__Task to carry out__
Transcribe exactly, and only, the lines from the one containing "Image resolution: width=890" through the end of the material.

[Records — start]

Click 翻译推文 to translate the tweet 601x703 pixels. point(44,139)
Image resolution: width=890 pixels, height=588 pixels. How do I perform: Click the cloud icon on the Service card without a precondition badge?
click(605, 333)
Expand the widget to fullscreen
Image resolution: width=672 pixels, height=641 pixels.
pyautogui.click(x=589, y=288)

[Records — finish]

__Completed task__
Image resolution: width=890 pixels, height=588 pixels. How do I perform: Click the cloud icon on the Service card without a precondition badge?
click(605, 333)
Expand the widget to fullscreen
Image resolution: width=672 pixels, height=641 pixels.
pyautogui.click(x=589, y=288)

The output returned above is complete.